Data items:
BEGIN
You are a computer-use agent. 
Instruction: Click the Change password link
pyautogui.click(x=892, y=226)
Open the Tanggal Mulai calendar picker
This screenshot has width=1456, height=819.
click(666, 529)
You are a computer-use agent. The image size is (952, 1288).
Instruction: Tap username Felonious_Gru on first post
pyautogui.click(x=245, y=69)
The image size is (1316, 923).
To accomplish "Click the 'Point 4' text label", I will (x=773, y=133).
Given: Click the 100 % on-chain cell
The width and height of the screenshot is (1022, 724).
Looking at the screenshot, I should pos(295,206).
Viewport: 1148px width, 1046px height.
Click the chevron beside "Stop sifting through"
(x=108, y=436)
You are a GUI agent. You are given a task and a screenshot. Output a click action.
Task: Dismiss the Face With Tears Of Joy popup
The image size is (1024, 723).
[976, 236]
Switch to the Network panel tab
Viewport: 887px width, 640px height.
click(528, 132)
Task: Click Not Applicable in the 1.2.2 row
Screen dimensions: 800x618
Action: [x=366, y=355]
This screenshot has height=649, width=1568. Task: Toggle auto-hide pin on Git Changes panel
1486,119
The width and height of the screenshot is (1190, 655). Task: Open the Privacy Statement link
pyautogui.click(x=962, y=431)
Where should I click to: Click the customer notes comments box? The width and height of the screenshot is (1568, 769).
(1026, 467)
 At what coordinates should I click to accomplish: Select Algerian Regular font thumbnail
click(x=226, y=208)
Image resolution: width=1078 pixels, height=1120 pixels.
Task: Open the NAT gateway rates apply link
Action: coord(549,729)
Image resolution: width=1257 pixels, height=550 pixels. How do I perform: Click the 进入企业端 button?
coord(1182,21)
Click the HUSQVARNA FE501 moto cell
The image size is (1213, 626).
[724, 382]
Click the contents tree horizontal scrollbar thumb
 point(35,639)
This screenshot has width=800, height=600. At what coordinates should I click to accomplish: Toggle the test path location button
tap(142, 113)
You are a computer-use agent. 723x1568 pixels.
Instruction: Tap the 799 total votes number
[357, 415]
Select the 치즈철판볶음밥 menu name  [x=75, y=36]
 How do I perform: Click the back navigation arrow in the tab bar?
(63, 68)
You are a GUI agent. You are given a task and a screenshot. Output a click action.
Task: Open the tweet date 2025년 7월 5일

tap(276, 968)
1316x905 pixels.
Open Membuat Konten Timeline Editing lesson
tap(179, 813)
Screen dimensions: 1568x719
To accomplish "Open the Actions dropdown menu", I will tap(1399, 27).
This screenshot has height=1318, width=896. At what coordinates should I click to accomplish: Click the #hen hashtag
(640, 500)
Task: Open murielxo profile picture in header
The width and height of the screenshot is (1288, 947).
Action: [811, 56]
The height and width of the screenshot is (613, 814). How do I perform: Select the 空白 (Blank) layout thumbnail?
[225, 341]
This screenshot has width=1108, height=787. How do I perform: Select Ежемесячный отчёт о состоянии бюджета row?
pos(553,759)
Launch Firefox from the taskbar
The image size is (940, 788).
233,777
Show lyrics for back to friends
END
Your instructions: Copy out each record exactly as given, omitting none.

Answer box:
You are a computer-use agent. 
Instruction: Click the Change password link
pyautogui.click(x=892, y=226)
Open the Tanggal Mulai calendar picker
This screenshot has width=1456, height=819.
click(666, 529)
You are a computer-use agent. The image size is (952, 1288).
Instruction: Tap username Felonious_Gru on first post
pyautogui.click(x=245, y=69)
The image size is (1316, 923).
To accomplish "Click the 'Point 4' text label", I will (x=773, y=133).
Given: Click the 100 % on-chain cell
The width and height of the screenshot is (1022, 724).
Looking at the screenshot, I should pos(295,206).
Viewport: 1148px width, 1046px height.
Click the chevron beside "Stop sifting through"
(x=108, y=436)
You are a GUI agent. You are given a task and a screenshot. Output a click action.
Task: Dismiss the Face With Tears Of Joy popup
The image size is (1024, 723).
[976, 236]
Switch to the Network panel tab
Viewport: 887px width, 640px height.
click(528, 132)
Task: Click Not Applicable in the 1.2.2 row
Screen dimensions: 800x618
Action: [x=366, y=355]
This screenshot has height=649, width=1568. Task: Toggle auto-hide pin on Git Changes panel
1486,119
The width and height of the screenshot is (1190, 655). Task: Open the Privacy Statement link
pyautogui.click(x=962, y=431)
Where should I click to: Click the customer notes comments box? The width and height of the screenshot is (1568, 769).
(1026, 467)
 At what coordinates should I click to accomplish: Select Algerian Regular font thumbnail
click(x=226, y=208)
Image resolution: width=1078 pixels, height=1120 pixels.
Task: Open the NAT gateway rates apply link
Action: coord(549,729)
Image resolution: width=1257 pixels, height=550 pixels. How do I perform: Click the 进入企业端 button?
coord(1182,21)
Click the HUSQVARNA FE501 moto cell
The image size is (1213, 626).
[724, 382]
Click the contents tree horizontal scrollbar thumb
 point(35,639)
This screenshot has width=800, height=600. At what coordinates should I click to accomplish: Toggle the test path location button
tap(142, 113)
You are a computer-use agent. 723x1568 pixels.
Instruction: Tap the 799 total votes number
[357, 415]
Select the 치즈철판볶음밥 menu name  [x=75, y=36]
 How do I perform: Click the back navigation arrow in the tab bar?
(63, 68)
You are a GUI agent. You are given a task and a screenshot. Output a click action.
Task: Open the tweet date 2025년 7월 5일

tap(276, 968)
1316x905 pixels.
Open Membuat Konten Timeline Editing lesson
tap(179, 813)
Screen dimensions: 1568x719
To accomplish "Open the Actions dropdown menu", I will tap(1399, 27).
This screenshot has height=1318, width=896. At what coordinates should I click to accomplish: Click the #hen hashtag
(640, 500)
Task: Open murielxo profile picture in header
The width and height of the screenshot is (1288, 947).
Action: [811, 56]
The height and width of the screenshot is (613, 814). How do I perform: Select the 空白 (Blank) layout thumbnail?
[225, 341]
This screenshot has width=1108, height=787. How do I perform: Select Ежемесячный отчёт о состоянии бюджета row?
pos(553,759)
Launch Firefox from the taskbar
The image size is (940, 788).
233,777
Show lyrics for back to friends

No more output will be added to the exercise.